Groups of school kids looking at Asian art

These groups make me wonder: what does the museum look like through their eyes? Is it overwhelming? Is it weird? What do they find surprising? What do they love? So I asked my colleagues in the Student Programs division if it would be possible to tag along on a tour and talk to our young visitors. They were wonderfully obliging, and so on a rainy Monday morning, I joined a group from Talcott Elementary School.

Now to be fair, these 5th graders were not museum newbies. They were part of the TEAM program. TEAM, which stands for Thinking Experiences at the Museum, is a program in which the Art Institute partners with twenty Chicago Public Schools 4th and 5th grade classes to help teachers incorporate art into their curriculum and help students develop their critical thinking skills through art. The program involves two museum visits for the students, classroom visits for the museum educator, and training exclusively for the teachers. So this was not the first rodeo for these kids; they were practiced museumgoers, but still they had that pure energy and excitement I was hoping for.

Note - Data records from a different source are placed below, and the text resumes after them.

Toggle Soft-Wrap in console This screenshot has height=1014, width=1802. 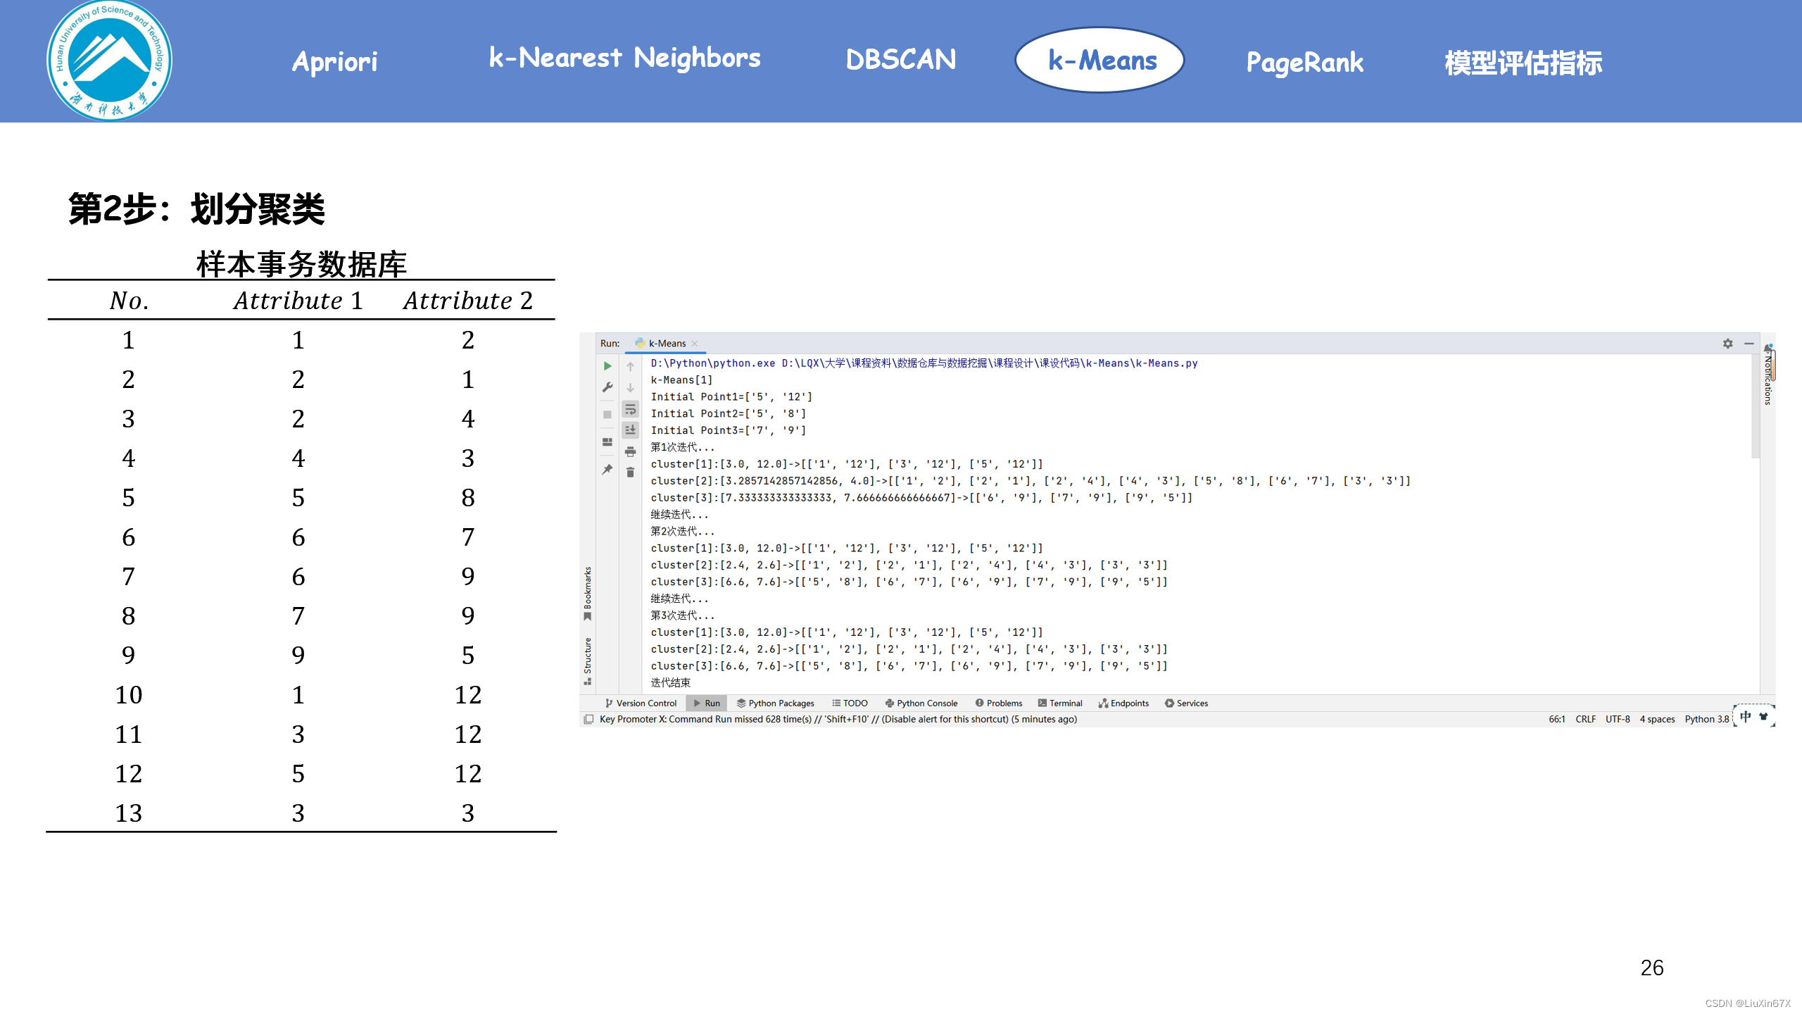631,409

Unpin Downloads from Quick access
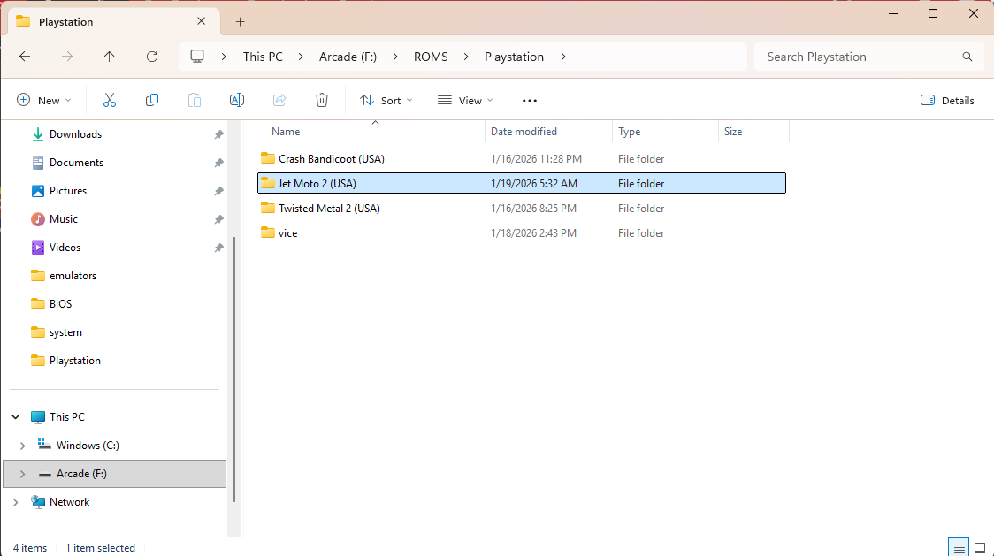(218, 134)

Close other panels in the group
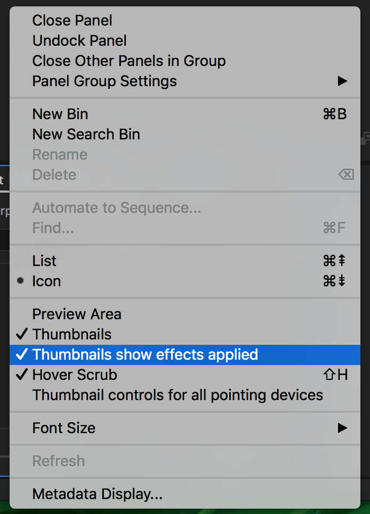coord(129,61)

Group of school kids with museum educator in the galleries of African art

The students and their teacher, Cintia Rodriguez, met in the Ryan Education Center with Kyle Johanson, a TEAM museum educator who has worked with the class throughout the year. After grabbing collapsible stools, the group headed out on their journey. It was a packed couple of hours: an initial circle time to share what they were each excited to see, a discussion of a Mali ritual object in the galleries of African art, time in the Ando Gallery with contemporary artist Xu Longsen’s installation Light of Heaven, and finally some time talking and sketching with modern Japanese portrait prints.

Young student holding a drawing he made in an exhibition of Japanese portraits

In each spot they engaged in different activities—applying observation skills, responding in small groups to handed-out questions, and creating their own drawn or written self-portrait. While there was always guidance and direction for every activity, there was also a truly egalitarian spirit of exchange; the kids’ contributions were just as valuable as Kyle’s and Cintia’s.

Three students drawing in the galleries

And the kids had some pretty great contributions—and astute observations! Among my favorites was a comment from one member of the group as we moved from the Modern Wing, through ancient art, and into the Indian and Southeast Asian art, hurtling through time and place just by simply rounding a corner—it’s “like Dr. Who.” It was true; it was both time and place travel. And this was something that the kids mentioned several times—the museum as a unique space where you could experience different cultures and artwork from around the world and across time. Like I said, they were pretty insightful visitors.

Students sit on the floor of the Ando gallery, and one raises their hand.

I was also charmed by the kids’ self-portraits inspired by the Japanese prints. They really ran the gamut. Some were very realistic, some much more fantastical, like the half robot, half monster one student drew. And one student, a girl named Avery, decided that her self-portrait would be a poem. It opened: I am lovely / I am like a sunflower / I am like an ocean.

Young student reading a poem written as a self-portraits

I had a chance to talk to Avery and a few other students, Nayareh and Isabella, more in depth after the morning tour, as they ate their lunches back in the Ryan Learning Center. They shared their favorite works: Nayareh’s was the “gold beads,” Felix Gonzalez-Torres’s Untitled (Golden) (1995), because it was art that you could “feel”; Isabella loved the armor because it “makes [her] feel protected”; and Avery liked the really big paintings and any painting that told a story. If they could have any artwork in their bedroom, Avery would have the Longsen paintings, Nayareh O’Keeffe’s Sky above Clouds IV, and Isabella picked abstract art in general because to her they showed how “everyone is different.”

Thank you so much to Kyle, Cintia, Avery, Nayareh, Isabella, and all the TEAM students from Talcott Elementary. I loved my morning with you all. In fact, I wish I could start every day in this way. As Nayereh summed up the experience, “It’s awesome.”